Its shares fell 7.4 percent to 56.5 pence by 0730 GMT, after falling as low as 52p, below their rights issue price of 55p. The bank has not changed the subscription price for the enlarged offer.

‘For B&B, the capital position is ultimately unchanged; it will receive the same amount of capital but now from a larger rights issue,’ analysts at Cazenove said.

‘However, the trading performance remains weak, and we expect it will continue to deteriorate as impairment rises and the rating downgrade leads to additional funding costs,’ Cazenove added, keeping an ‘underperform’ stance on the shares.
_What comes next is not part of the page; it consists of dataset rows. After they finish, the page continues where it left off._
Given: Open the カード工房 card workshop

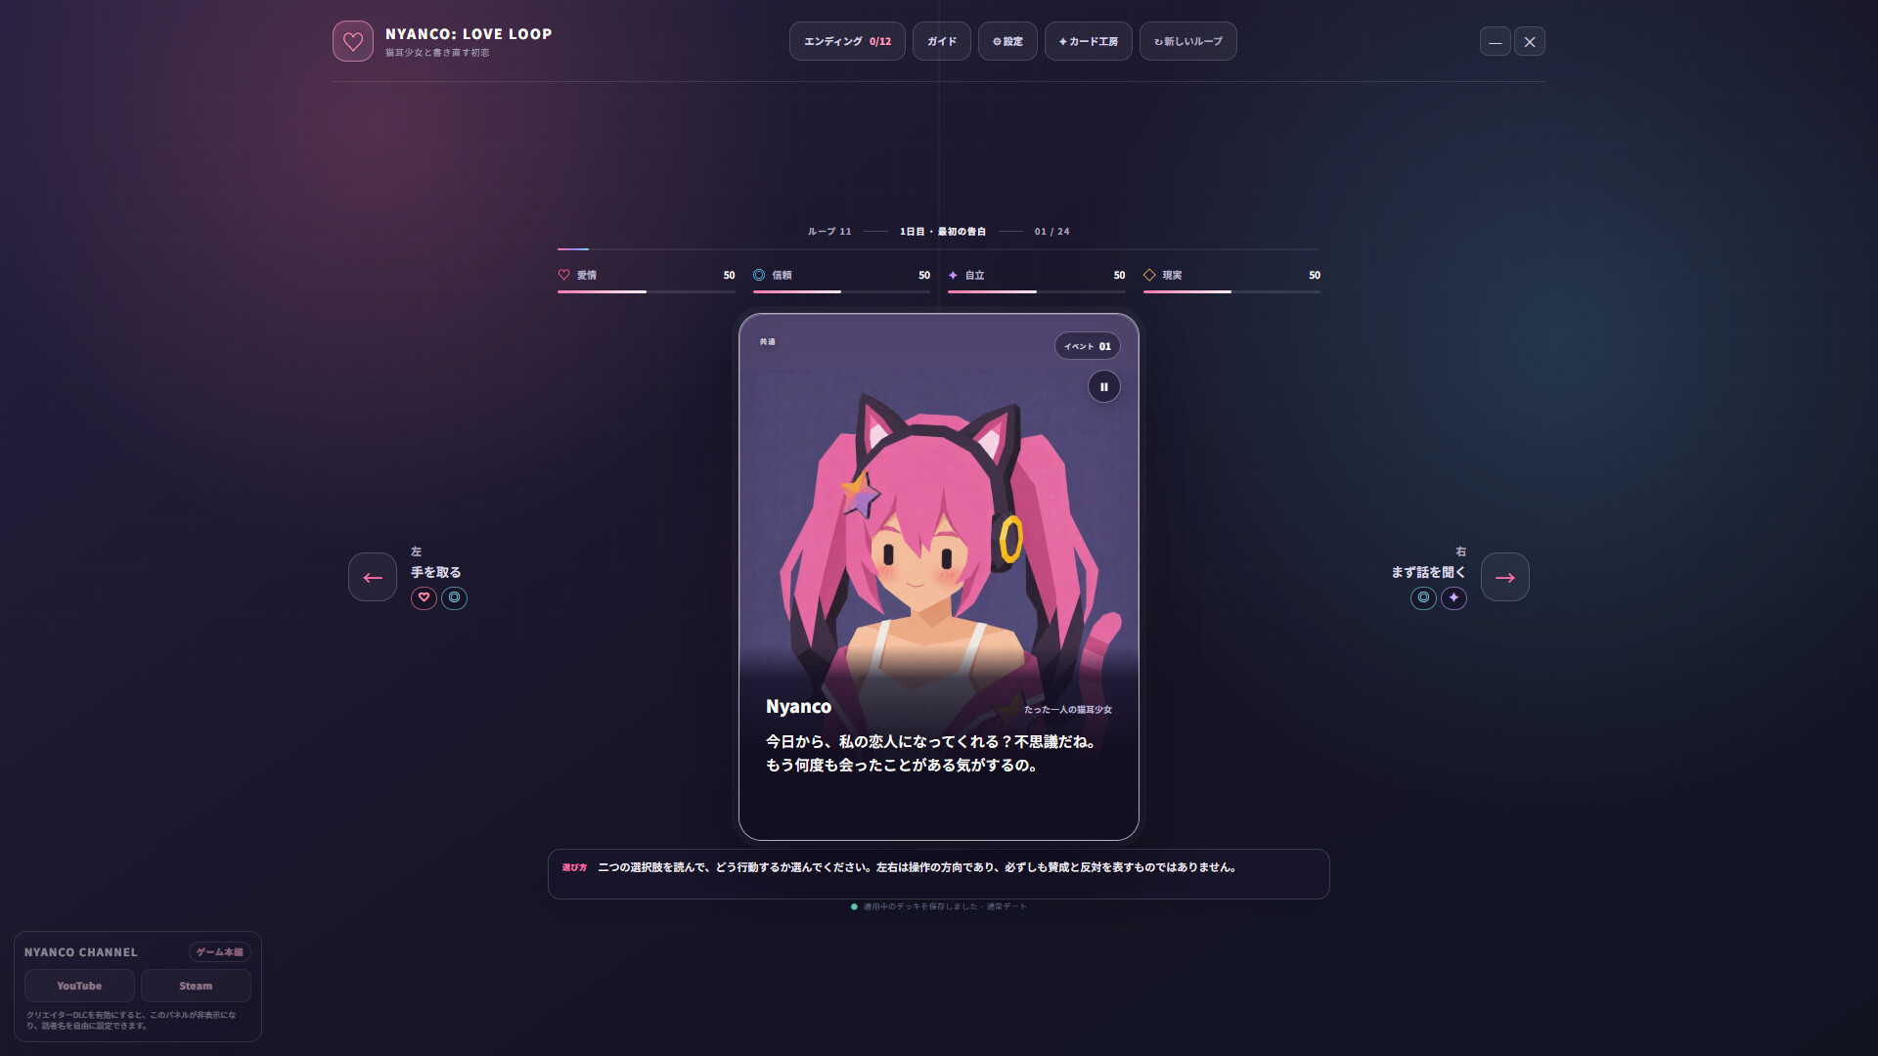Looking at the screenshot, I should (1089, 41).
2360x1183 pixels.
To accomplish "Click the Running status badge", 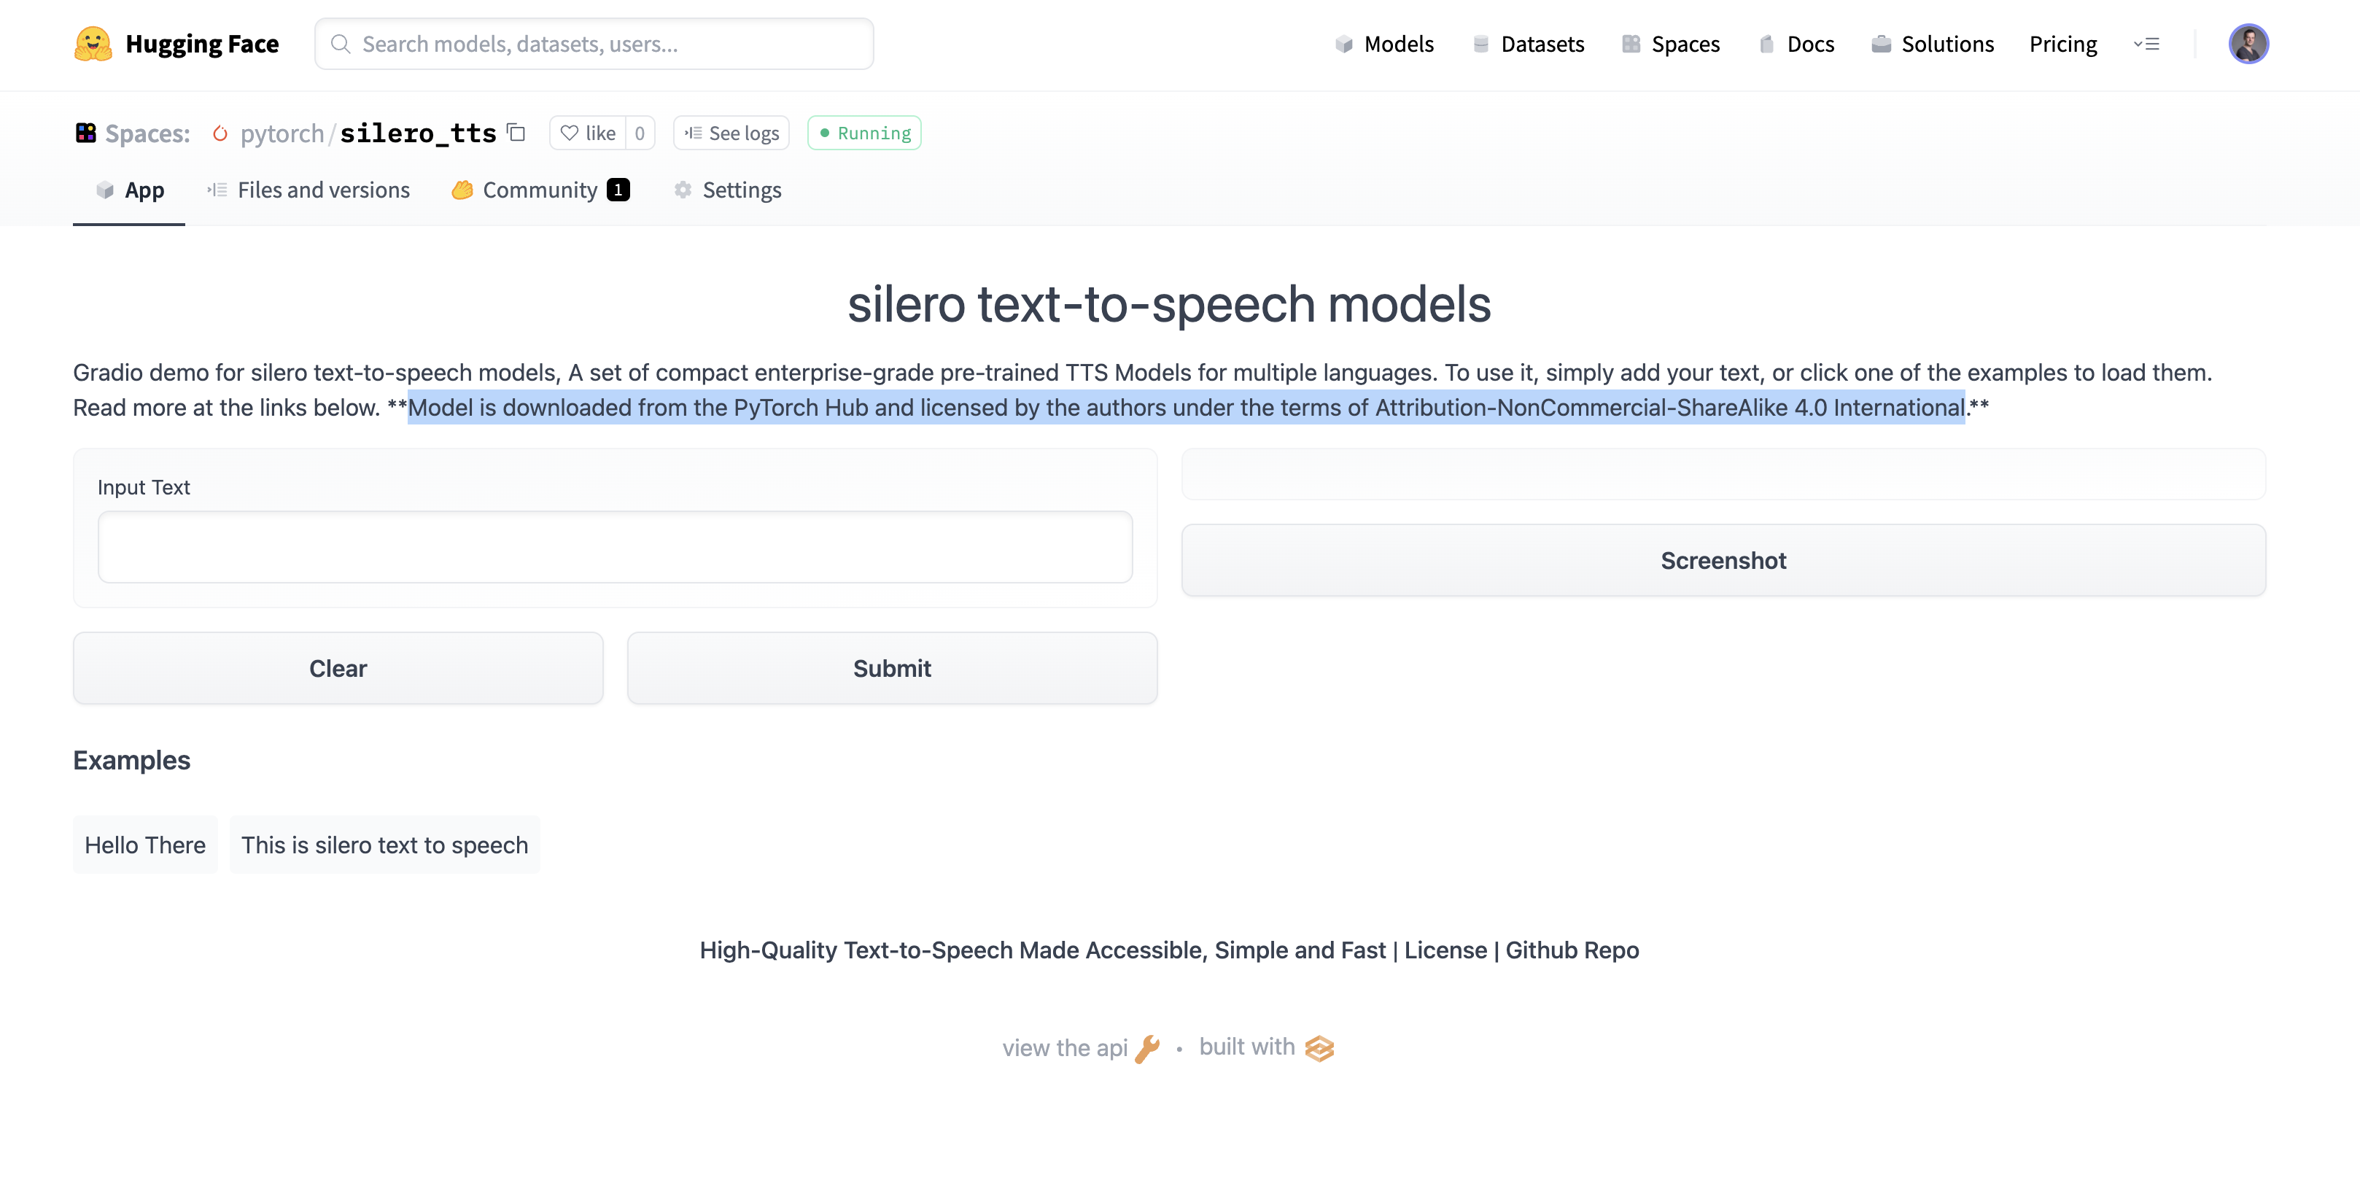I will pyautogui.click(x=863, y=133).
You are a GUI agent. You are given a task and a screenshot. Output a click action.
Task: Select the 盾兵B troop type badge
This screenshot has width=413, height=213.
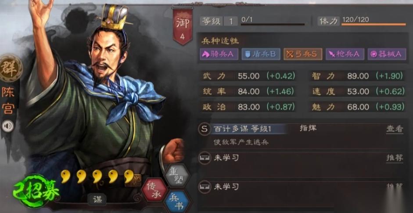pos(261,54)
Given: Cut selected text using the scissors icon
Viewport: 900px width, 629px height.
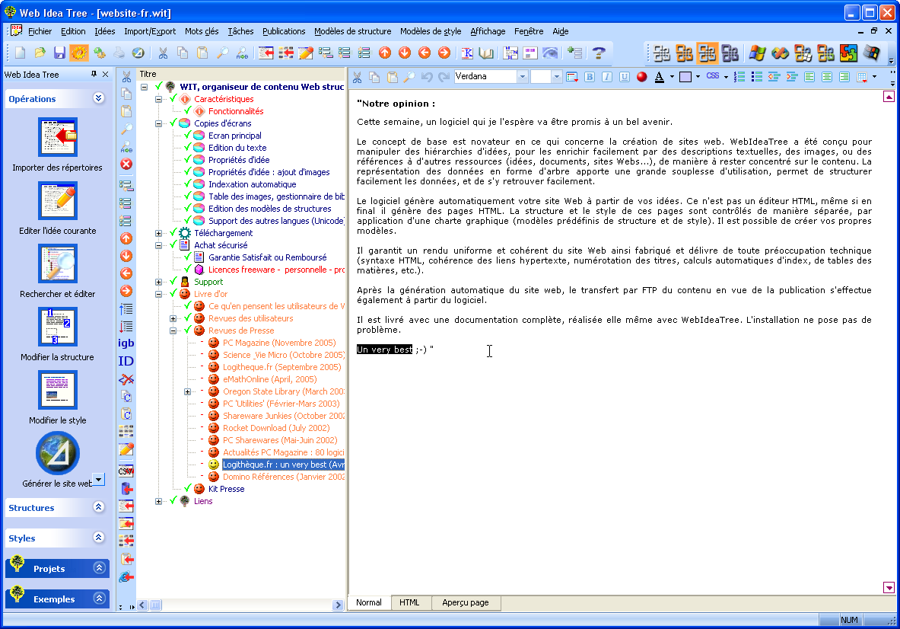Looking at the screenshot, I should [357, 77].
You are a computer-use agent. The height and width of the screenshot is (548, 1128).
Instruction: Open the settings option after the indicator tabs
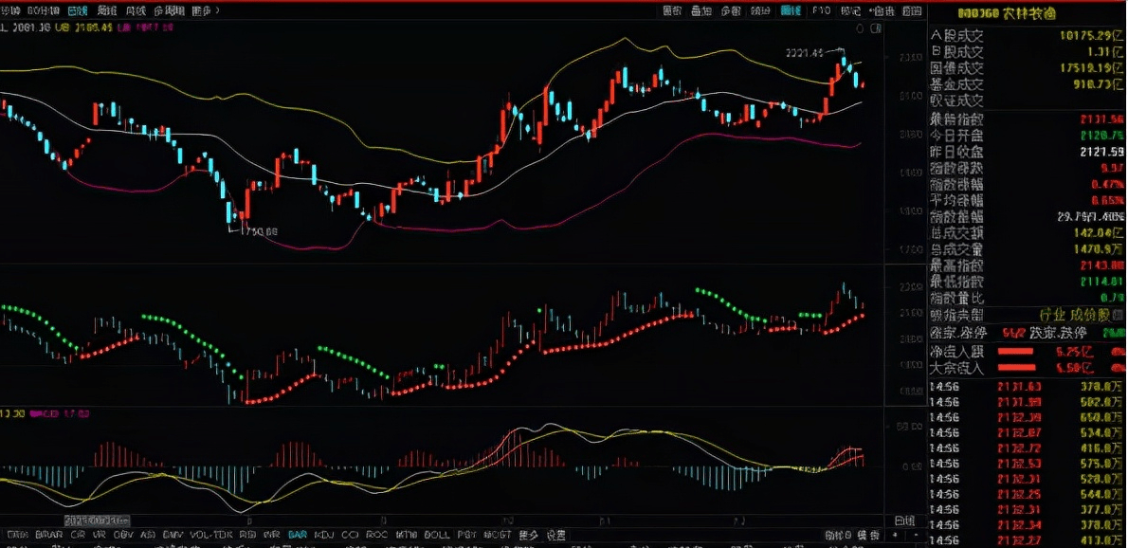(555, 535)
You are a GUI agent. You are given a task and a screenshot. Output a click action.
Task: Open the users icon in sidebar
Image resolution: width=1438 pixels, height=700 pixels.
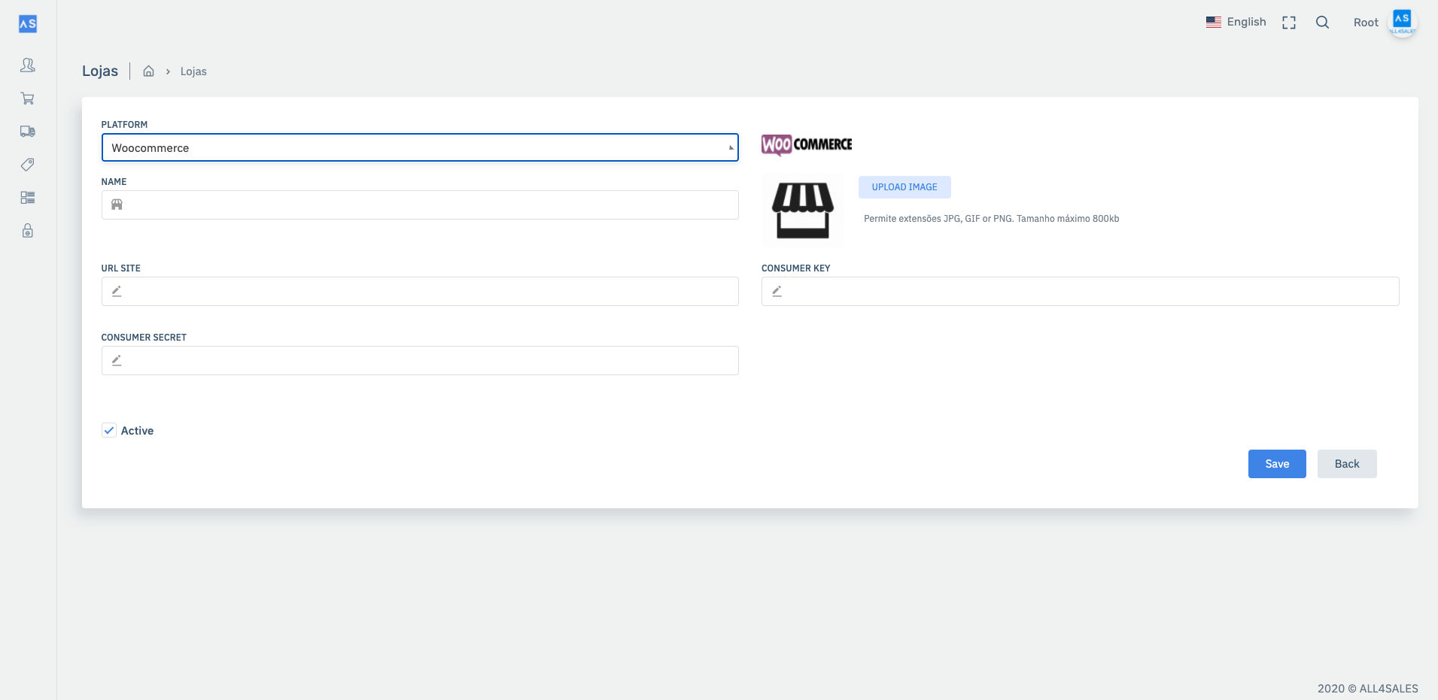point(28,65)
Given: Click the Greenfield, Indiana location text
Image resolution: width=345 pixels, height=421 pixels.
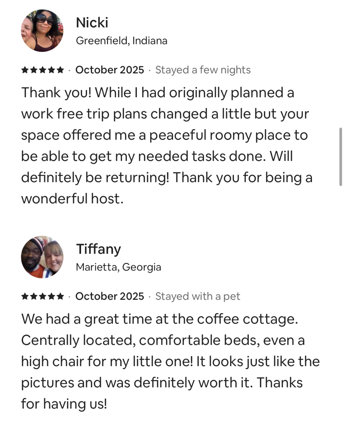Looking at the screenshot, I should coord(121,41).
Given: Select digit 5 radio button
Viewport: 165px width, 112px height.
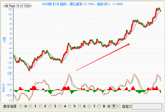Looking at the screenshot, I should coord(70,106).
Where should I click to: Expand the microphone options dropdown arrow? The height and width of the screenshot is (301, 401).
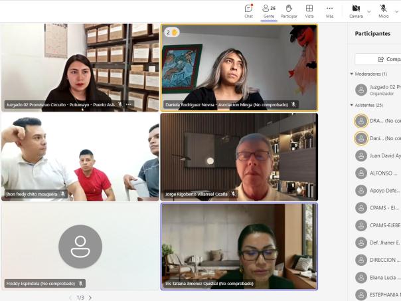396,11
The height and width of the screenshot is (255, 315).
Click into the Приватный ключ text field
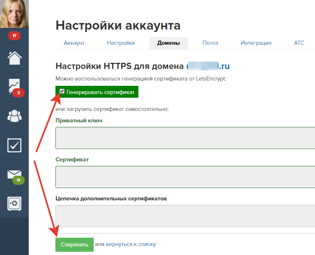click(185, 138)
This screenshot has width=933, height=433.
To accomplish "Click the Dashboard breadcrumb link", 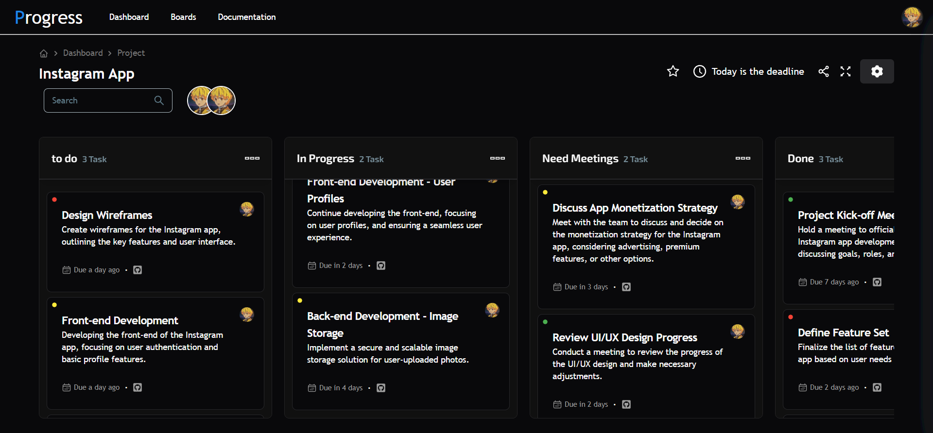I will 83,53.
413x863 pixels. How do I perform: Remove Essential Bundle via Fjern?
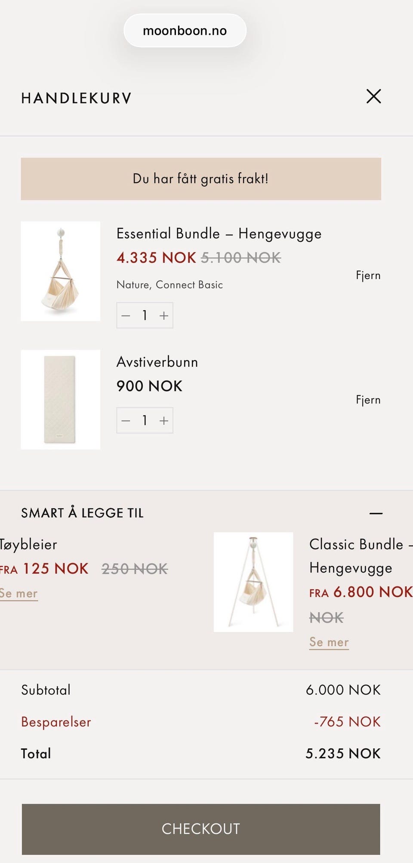(368, 276)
B&B said several of its biggest shareholders, including Standard Life, Prudential's M&G, Legal & General and HBOS's Insight were supporting the enlarged rights issue.

Citi and UBS will still underwrite the rights issue, the bank said.

A credit trader said the new plan was good for B&B. ‘TPG pulled out, having pulled a fast one in securing a huge discount, but now Bradford is going to get a stronger investor base,’ the trader said.

But equity analysts said there was a risk that much of the cash call would be left with the underwriters. Retail investors own about 40 percent of B&B's shares, and they are typically less likely to take up their rights, especially with the shares near the offer price and UK household finances under strain.

Shareholders had been due to vote on the TPG investment and rights issue plan on Monday, but the bank said the meeting would be adjourned, probably until the week of July 14, and a supplementary prospectus issued.

‘SUBSTANTIAL DETERIORATION’

The bank is in need of cash after a slump in the UK housing market. But B&B's emergency fundraising plans have been in turmoil, prompting criticism of Executive Chairman Rod Kent's handling of the crisis.

The lender was forced to slash the price of a rights issue and bring in TPG as an outside investor a month ago after issuing a stark warning on the state of the UK mortgage market, saying borrowers were defaulting on loans faster than expected.

Entrepreneur Clive Cowdery tried to gatecrash the TPG deal with his own plan to inject 400 million pounds into B&B, but walked away last week, saying the lender's refusal to open its books made a deal impossible.

Cowdery had said he was backed by investors representing over a quarter of B&B's shares, including the four who are now supporting the enlarged rights issue.

It had proposed to buy B&B shares at 72p each and would allow all shareholders to invest on the same terms.

Moody's said it cut the long-term bank deposit rating and the senior debt rating of B&B to Baa1 from A3 to reflect ‘the substantial deterioration in the bank's asset quality so far in 2008 as well as the expectation that this will weaken further during the rest of the year’.

Other negative factors cited by Moody's included B&B's obligation to buy 350 million pounds of mortgages from GMAC each quarter and the potential for more writedowns on risky assets.